It’s been two years since I spent a semester abroad in England, and I miss it every day. Like an ever increasing number of Americans (and other nationalities), I am afflicted with Anglophilia. Okay, maybe afflicted isn’t the best word. It’s not like Anglophilia’s a disease or anything, just a perfectly healthy interest in England and English culture.
Of course, there are varying degrees of Anglophilia, but it’s much more than liking British accents.
One thing an Anglophile might notice in the previous sentence is my use of the term “British,” which he or she would know encompasses more than solely England, extending to Wales and Scotland as well because they’re part of Great Britain.
An increasingly global culture with a specific interest in England in the past few years because of the London Olympics, the Royal wedding and now the royal baby has led to growing appreciation of English culture and a growing number of Anglophiles.
Think you or someone you know might qualify? Take a look below to see some of the ways you can recognize Anglophilia in yourself and others.
You know how to “properly” spell words.
It’s a fairly well known fact that British and American English differ in several ways, including punctuation and spelling. What makes a person an Anglophile, however, is if they prefer British English words. My fellow Anglophiles may agree with me and use “cancelled” over “canceled,” “theatre” over “theater,” and “pyjamas” over “pajamas.” Just be careful not to go overboard on the alternate spellings. Professors and non-Anglophiles probably won’t be as understanding.
You know Lizzie Bennet, James Bond, and Harry Potter aren’t just movie characters.
Really, you should probably know that even if you aren’t an Anglophile, but it’s true that a common type of Anglophilia stems from a love of English books and authors, including William Shakespeare, Jane Austen and J.K. Rowling. As a former English major, I have this type of Anglophilia in spades, and I love reading English copies of novels to see what words they use that Americans might not. One British word that’s much more common in the US today is “ginger,” which crossed over during the Harry Potter years. Luckily, most Americans seem to use it simply to mean red-headed and don’t grasp its negative connotations.
You don’t understand the social stigma against eating alone.
While in England, I was told multiple times that eating alone was perfectly acceptable, and I often saw people sitting alone in cafés and pubs. In the US, I don’t feel like eating alone is encouraged. An important food staple for Anglophiles? Cadbury chocolate, which is usually only available in the US near Easter. For those who don’t want to wait that long to express their Anglophilia, you could start referring to your takeout as “takeaway.”
You fondly remember the British Invasion (both of them) or maybe just belt out Adele.
Some of my earliest stirrings of Anglophilia came from my love of the Spice Girls and S Club 7, and of course, I love the Beatles. Liking British music is such common practice that it might be weird to think of it as liking English culture.

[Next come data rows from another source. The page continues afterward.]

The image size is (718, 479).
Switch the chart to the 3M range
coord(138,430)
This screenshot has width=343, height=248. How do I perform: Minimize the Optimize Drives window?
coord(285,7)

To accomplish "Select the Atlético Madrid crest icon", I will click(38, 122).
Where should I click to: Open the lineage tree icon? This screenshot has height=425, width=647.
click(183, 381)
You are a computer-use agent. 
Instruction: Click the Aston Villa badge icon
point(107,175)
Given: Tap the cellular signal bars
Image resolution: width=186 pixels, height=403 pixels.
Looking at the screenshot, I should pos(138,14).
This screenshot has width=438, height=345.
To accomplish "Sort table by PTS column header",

But judging by the number of people I have talked to who don’t know who S Club 7 is, it’s not always as common as you might think (For those who don’t know, S Club 7 was a pop group from the late ‘90s/early ‘00s who also had a TV show on Fox Family before it was renamed ABC Family).
You know there are more channels than BBC.
And I don’t mean there’s BBC One, BBC Three, etc. An Anglophile would also know about ITV and SKY at least. Television has been a very good way to decide if someone is an Anglophile, and shows like Doctor Who, Sherlock and Downton Abbey broke down country barriers by appealing to Americans and Britons alike. For those television-loving Anglophiles among you, I would recommend checking out dramas Luther and The Hour, and comedies Miranda and The IT Crowd for the slices of English life you so crave.
If you identified with any or all of the above, you may be an Anglophile. Congratulations! You should wear your new title with pride. But I also want to caution you. Being an Anglophile is far different from actually being English. Enjoy any trip to England you can get, but don’t put on your best British accent while there. Appreciating the country and the people is good enough.